Saskatoon

Saskatchewan spending $80M in 1st step to bring a microreactor to the province

Saskatchewan is providing the Saskatchewan Research Council with $80 million for licensing and project costs related to bringing a microreactor to the province.

Premier Scott Moe says the location of the unit will be determined at a later date

man stands at a podium with a large silver cylinder behind him
Standing in front of a replica of the microreactor the Saskatchewan Premier hopes to see in the province this decade, Scott Moe announced $80 million in funding for the Saskatchewan Research Council to research the possibility of bringing a microreactor to the province. (Dayne Patterson/CBC)

Saskatchewan is giving the Saskatchewan Research Council tens of millions of dollars for the initial effort to bring a very small modular nuclear reactor, a so called microreactor, to the province.

The $80 million announced Monday will allow the research council to tend to the licensing process and project costs related to bringing the microreactor to Saskatchewan, according to the council.

Its president and CEO, Mike Crabtree, estimates that will take about five years.

"If all of that is successful, we will be licensed to bring the eVinci reactor into the province," Crabtree said of the microreactor built by U.S.-based Westinghouse Electric Company, which focuses on carbon-free and nuclear energy.

Westinghouse president and CEO Patrick Fragman said the microreactor will provide carbon-free electricity and heat.
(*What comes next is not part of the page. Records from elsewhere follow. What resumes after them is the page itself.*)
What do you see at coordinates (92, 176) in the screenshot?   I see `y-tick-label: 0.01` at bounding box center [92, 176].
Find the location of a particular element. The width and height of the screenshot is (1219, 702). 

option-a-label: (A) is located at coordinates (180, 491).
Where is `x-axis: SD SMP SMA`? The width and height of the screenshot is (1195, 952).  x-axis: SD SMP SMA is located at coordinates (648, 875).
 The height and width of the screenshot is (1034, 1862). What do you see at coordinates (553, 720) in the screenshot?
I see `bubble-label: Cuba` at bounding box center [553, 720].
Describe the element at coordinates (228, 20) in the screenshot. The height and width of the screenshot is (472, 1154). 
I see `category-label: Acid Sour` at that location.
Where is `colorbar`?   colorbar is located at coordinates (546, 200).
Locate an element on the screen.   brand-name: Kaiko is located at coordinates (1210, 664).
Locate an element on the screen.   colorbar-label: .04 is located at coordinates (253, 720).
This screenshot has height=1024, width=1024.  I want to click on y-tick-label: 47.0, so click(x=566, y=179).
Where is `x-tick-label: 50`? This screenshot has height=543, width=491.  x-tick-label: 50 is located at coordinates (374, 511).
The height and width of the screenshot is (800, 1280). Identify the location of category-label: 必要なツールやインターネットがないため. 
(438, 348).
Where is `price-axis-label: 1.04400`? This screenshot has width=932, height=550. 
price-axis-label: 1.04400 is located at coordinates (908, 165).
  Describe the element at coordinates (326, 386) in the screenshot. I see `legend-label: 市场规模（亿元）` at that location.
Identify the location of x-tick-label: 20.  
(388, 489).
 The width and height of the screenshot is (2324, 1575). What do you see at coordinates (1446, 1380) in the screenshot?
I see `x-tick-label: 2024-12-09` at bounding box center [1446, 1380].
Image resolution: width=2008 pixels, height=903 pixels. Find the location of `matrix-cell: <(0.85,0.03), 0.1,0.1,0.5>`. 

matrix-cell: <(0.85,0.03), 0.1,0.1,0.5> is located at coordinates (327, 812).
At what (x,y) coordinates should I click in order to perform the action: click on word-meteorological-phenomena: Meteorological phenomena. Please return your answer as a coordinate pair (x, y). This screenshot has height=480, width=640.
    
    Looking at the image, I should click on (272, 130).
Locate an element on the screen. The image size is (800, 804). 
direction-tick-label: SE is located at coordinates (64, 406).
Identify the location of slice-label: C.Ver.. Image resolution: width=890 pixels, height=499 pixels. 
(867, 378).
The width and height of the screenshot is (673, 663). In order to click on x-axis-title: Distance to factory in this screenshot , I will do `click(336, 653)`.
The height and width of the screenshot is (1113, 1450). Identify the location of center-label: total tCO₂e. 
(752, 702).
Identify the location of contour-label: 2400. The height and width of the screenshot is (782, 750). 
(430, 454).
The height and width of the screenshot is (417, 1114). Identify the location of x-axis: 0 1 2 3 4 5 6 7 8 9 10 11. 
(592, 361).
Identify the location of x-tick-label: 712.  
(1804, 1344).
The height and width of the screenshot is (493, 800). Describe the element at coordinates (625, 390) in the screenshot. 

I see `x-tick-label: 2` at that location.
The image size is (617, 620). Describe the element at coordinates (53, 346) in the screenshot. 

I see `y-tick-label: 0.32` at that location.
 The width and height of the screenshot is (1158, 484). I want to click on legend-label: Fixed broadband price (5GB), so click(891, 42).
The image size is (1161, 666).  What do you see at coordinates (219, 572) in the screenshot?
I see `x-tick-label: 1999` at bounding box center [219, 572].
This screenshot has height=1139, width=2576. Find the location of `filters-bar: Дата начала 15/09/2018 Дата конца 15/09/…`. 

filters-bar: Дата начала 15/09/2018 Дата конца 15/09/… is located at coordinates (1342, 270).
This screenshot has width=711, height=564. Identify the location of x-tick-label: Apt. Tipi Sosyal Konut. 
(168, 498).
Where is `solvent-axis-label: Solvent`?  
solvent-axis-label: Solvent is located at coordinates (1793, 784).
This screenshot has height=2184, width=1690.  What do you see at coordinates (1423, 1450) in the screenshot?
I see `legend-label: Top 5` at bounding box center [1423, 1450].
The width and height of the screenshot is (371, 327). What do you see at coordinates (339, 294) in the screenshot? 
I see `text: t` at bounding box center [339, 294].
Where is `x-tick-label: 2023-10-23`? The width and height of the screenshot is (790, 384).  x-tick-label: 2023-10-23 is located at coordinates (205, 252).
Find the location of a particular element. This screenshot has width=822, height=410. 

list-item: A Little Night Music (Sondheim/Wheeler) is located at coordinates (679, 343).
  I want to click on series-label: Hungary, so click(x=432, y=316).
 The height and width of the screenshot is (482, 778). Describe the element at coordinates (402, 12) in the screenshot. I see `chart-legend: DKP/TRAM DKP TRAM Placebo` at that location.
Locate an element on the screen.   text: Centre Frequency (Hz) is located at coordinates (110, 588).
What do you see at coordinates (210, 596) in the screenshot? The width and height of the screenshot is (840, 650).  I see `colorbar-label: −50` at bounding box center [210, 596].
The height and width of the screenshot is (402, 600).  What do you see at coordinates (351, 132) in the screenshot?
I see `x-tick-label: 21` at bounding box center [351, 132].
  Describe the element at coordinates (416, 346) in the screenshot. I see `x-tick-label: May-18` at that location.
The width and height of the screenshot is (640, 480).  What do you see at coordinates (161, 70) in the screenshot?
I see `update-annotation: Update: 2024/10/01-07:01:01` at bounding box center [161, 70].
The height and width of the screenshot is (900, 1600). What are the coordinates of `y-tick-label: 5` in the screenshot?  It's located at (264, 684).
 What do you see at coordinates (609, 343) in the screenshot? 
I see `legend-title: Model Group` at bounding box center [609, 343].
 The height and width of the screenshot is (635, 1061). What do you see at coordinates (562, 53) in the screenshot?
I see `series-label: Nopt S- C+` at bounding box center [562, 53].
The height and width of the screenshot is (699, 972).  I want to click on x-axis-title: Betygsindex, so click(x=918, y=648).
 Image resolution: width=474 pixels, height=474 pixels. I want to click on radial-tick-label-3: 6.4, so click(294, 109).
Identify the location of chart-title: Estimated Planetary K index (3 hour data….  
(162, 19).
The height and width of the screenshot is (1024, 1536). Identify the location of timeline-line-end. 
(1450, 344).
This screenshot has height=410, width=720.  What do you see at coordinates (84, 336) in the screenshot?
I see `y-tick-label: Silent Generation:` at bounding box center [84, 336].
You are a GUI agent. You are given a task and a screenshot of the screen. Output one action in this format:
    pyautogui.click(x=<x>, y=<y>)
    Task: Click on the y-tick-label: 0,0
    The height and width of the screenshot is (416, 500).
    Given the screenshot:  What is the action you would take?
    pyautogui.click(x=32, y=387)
The province expects it would be operational by 2029.

The eVinci microreactor can produce up to five megawatts of electricity and as much as 13 megawatts of heat. 

It could, Crabtree said, power a 3,000 home community for a decade with the equivalent of three drums of about 200 litres of the TRISO fuel that powers the reactor.

"In some of our northern communities that are powered by diesel or mine sites that are provided by diesel, those three drums replace a million drums of diesel," Crabtree said.

"That million drums of diesel represents a half a million tons of CO2."

Once it has run out of fuel in about eight to 10 years, Crabtree said, it would be returned to the factory and refuelled, therefore operating like a rechargeable battery. 

a man in a suit points to a model replica of a microreactor
Premier Scott Moe motions to a replica microreactor behind him, emphasizing the importance of using the nuclear reactors to power Saskatchewan's grid. (Travis Reddaway/CBC)

Saskatchewan is not certain where it will land if it comes to the province — that is something that will become more clear to the province as the microreactor goes through the regulatory and licensing process.

Premier Scott Moe said he wants to keep Saskatchewan ahead of a global shift to "cleaner, nuclear power" usage.

"At the end of the day, there's going to be, yes, renewables and there's going to be nuclear power," Moe said.

The Saskatchewan Research Council will be in charge of operating the reactor, a task Moe believes they are able to manage given their experience with nuclear reactors.

The council managed a nuclear research reactor at its environmental analytical laboratories in Saskatoon.

The site was decommissioned in late 2021 at the council's request after 38 years in operation.